Even Bitcoin and LTC are mined by secret ASIC or you really thing Bitmain does not have anything better then 2 year old S9 for them .
You really believe in this …that company would invest 500 million $ in mining facility in Texas if they had tiny revenue from mining
They say they have 3-4 billion pure profit for one year…even if they sold 2 million ASIC with 1000$ average price and even it cost them 0 to produce that is 2 billion $…where is rest …and rest is from mining .
Off course there is …same for LTC …you cant buy ASIC that is profitable for LTC because they want sell you…its strategy to drive other miners out (after taking they money for ASICs) and then all new created coins go to them only
actually i believe what i read and what makes sense and not that what is just in my head or fits a given agenda. Seems you didn’t read the IPO Paper, did you?
3.3% from crypto mining is for 2018, it was 7% in 2017 if i remember right. At that’s still a huge amount by the way.
The problem is that you are limited to see that Bitmain is making revenue/profit only by crypto mining and asic selling but that’s not the case, hence why you try to split the revnue only on mining & selling and that’s the reason your calculation will never fit, leave alone all the wrong numbers.
I’ve always liked the highly optimized open-hardware idea. Either that or switching to Ethash which we know can be GPU or ASIC mined (disclaimer: I don’t own an Ethash miner).
The market leading Antminer S9 was released two years ago in the summer of 2016. Could there be some new and highly efficient Bitcoin mining hardware which has been kept secret from the public?
I think this is likely (BSI Group). It’s a risk, but there is less of a performance jump going from ASIC to ASIC than from GPU to ASIC, so the risk is most likely smaller. Double sha256 miners are pretty optimized at this point. Maybe a 4x increase is the most we could potentially see over the S9. Innosilicon is selling a 25 TH/s/1500w.
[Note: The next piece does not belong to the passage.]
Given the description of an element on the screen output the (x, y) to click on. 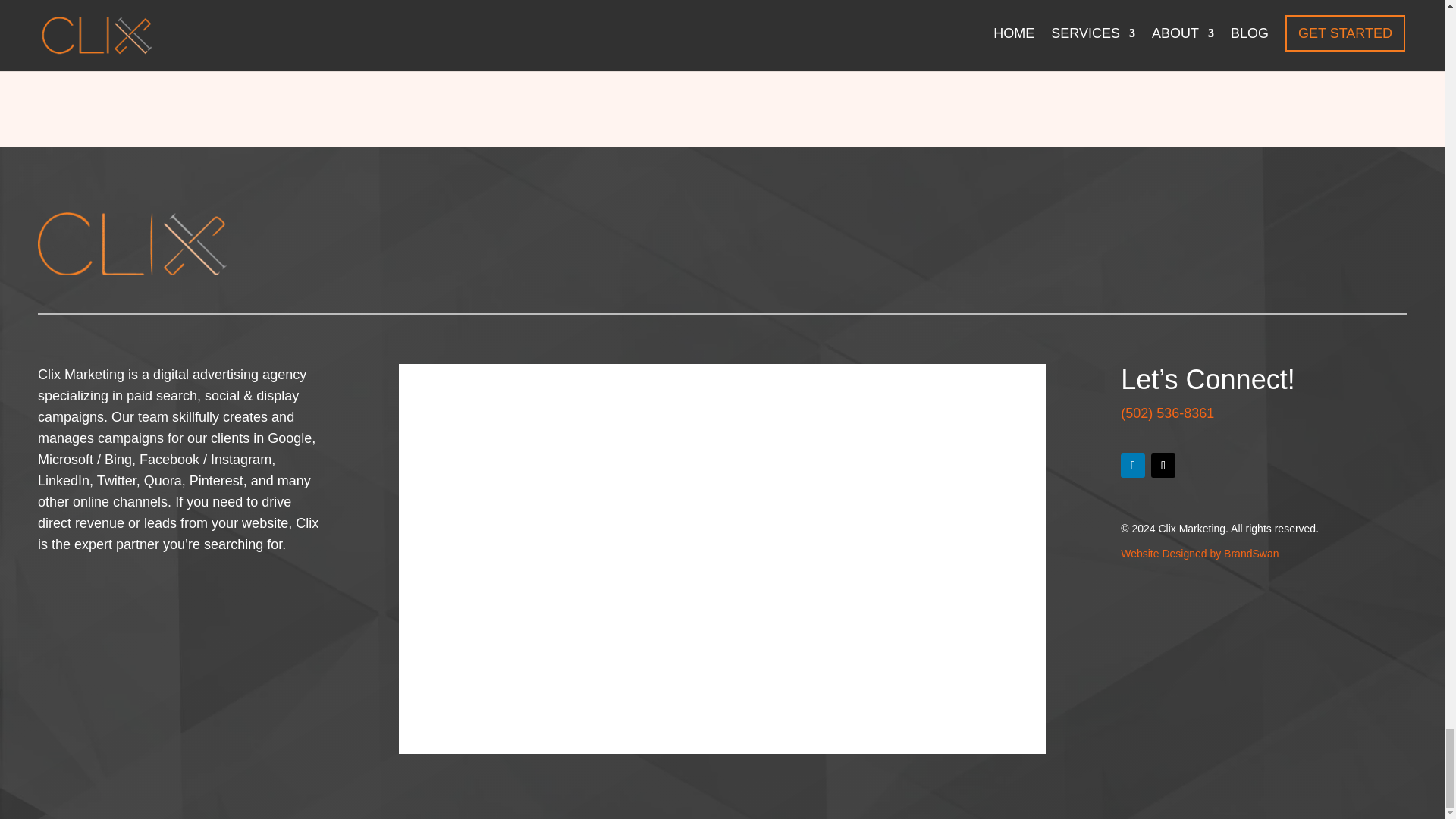
Delaware Web Design by BrandSwan (1199, 553)
Follow on X (1162, 465)
Follow on LinkedIn (1132, 465)
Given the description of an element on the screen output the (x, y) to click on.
My speculation on the continued hashrate jump is that there are a bunch of new mining private placement firms that have raised a bunch of money. I think they are speculating about a future price and trying to get ahead of it by building out infrastructure. I’ve seen one instance where these groups have many-year agreements for 1.5-2 cents per kWh electrical. With electricity that low, mining is still very profitable.
Further, we are in a pre-institutional money situation. Most larger investors are expecting a much higher BTC price after institutional money flows in over the next few years.